Su revolución consistió en ofrecer una imagen de la Naturaleza del hombre coincidente con el movimiento general de lo viviente: a las máquinas animales de Descartes sucede la lucha competitiva por la vida, experiencia ordinaria de cualquier burgués en su nueva nación de mercado. El esfuerzo de Freud, fundando una topografía de la mente humana, vino a coronar el buceo prehistórico de la thesei abismal, impenetrable de la prehistoria de la libido sexual y lingüística. La simultaneidad animal y teórica del Hombre venía a tener una dimensión revulsiva y peligrosa, emancipada de la animalidad inerte, sólo reproductiva.

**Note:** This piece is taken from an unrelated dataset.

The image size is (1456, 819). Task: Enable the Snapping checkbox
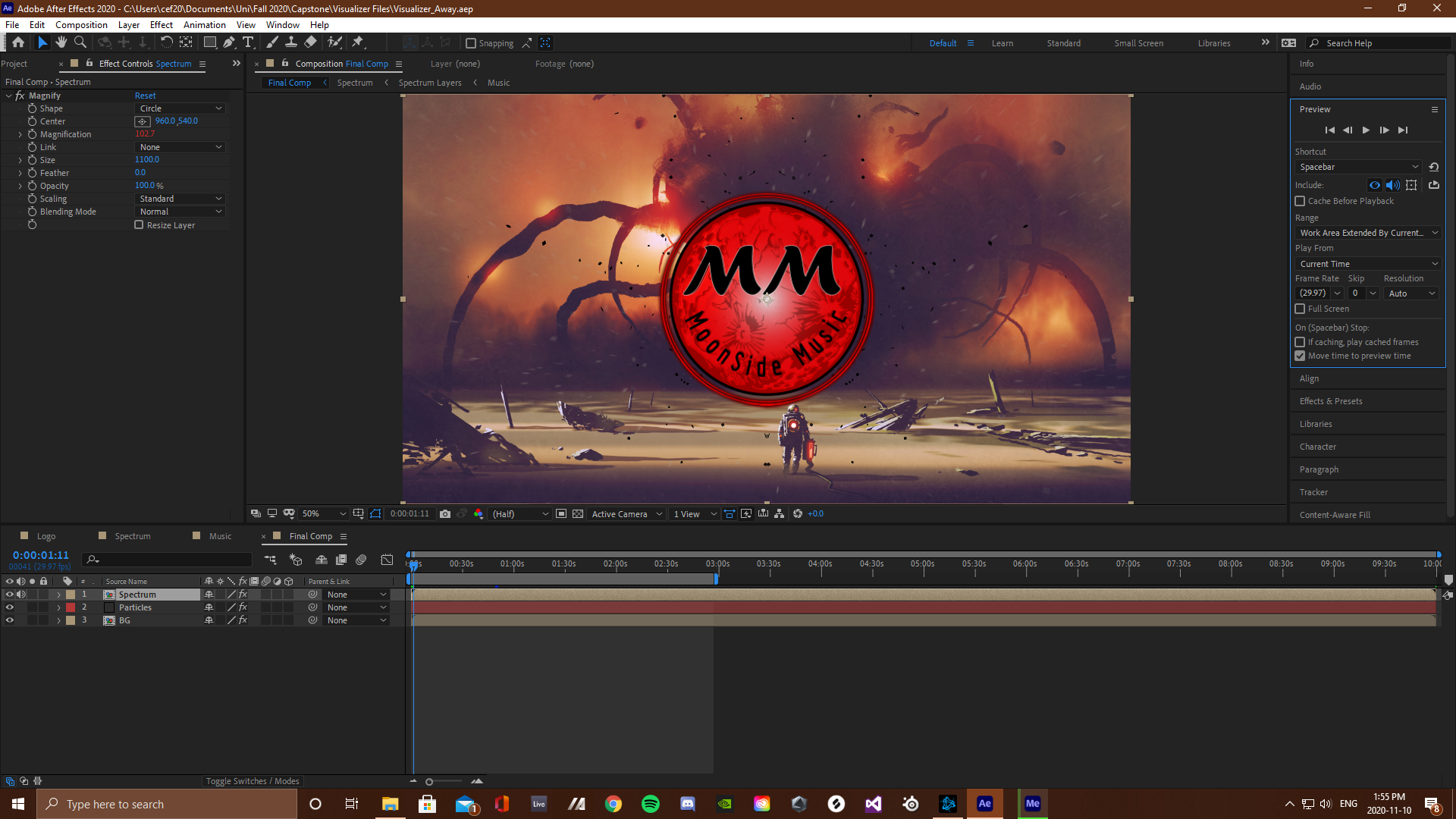(471, 43)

No deja de ser sintomático que en el prólogo de una edición de la obra La aparición del Hombre de Pierre Teilhard de Chardin, redactada por el teólogo N. M. Wildiers, sostenga que:
“El universo forma un todo coherente y, por así decirlo, una unidad orgánica. El universo no es una construcción ajustada mecánicamente, edificada desde fuera, yuxtaponiendo seres totalmente heterogéneos. Esta íntima convicción de la unidad orgánica del mundo es, sin duda, fundamental para la idea de evolución…” (Wildiers 1965: 14).
En esa argumentación, la Historia Natural del Mundo corresponde a una lógica más tranquilizante que la Historia Natural del Inconciente, en la que el animal tiene que desplazar continuamente su tensión fundamental: la de la crueldad.
Conclusiones
La obra darviniana fue realizada con una finalidad grandiosa pero hasta cierto punto conformista. Ofrecer un cosmos al thesei burgués, concreto y experimental, comprobable apenas se observara a los vivientes en su ambiente natural. Algo sucedió con la mentalidad burguesa porque al final del siglo que la engendró en todo su potencial, se puso a bucear las profundidades de un physei perturbador cuya consistencia básica radicaba en la biología del malestar, de la desesperación.
Referencias bibliográficas
COMTE, A.
2004 Curso de Filosofía Positiva. Ediciones del Libertador. Buenos Aires.
DARWIN, CH.
2007 El origen de las especies. Centro Editor de Cultura. Buenos Aires.
DOBZHANSKY, T.
1964 Cultural Direction of Human Evolution – A Summation. En S. M. Garn Culture and the direction of human evolution. Wayne State University Press. Detroit.
FREUD, S.
1979 El malestar en la cultura. Alianza. Madrid.
1992 Sobre el mecanismo psíquico de los fenómenos histéricos. Obras Completas. Volumen 3. Amorrurtu. Buenos Aires.
JURESA, J. L. y P. MUERZA
2009 Psicoanálisis: los nuevos signos. La escritura del hablante como don del lenguaje. Editorial Atuel. Buenos Aires.
RICOEUR, P.
2001 (1975) La metáfora viva. Editorial Trotta. Madrid.
ROMERO, J. L.
2006 Estudio de la mentalidad burguesa. Alianza. Buenos Aires.
RUSE, M.
2009 Charles Darwin. Katz. Madrid.
SAUSSURE, F. DE
1945 (1916) Curso de Lingüística General. Losada. Buenos Aires.
WILDIERS, N. M.
1964 Prólogo. En T. de Chardin La aparición del Hombre. Taurus. Madrid.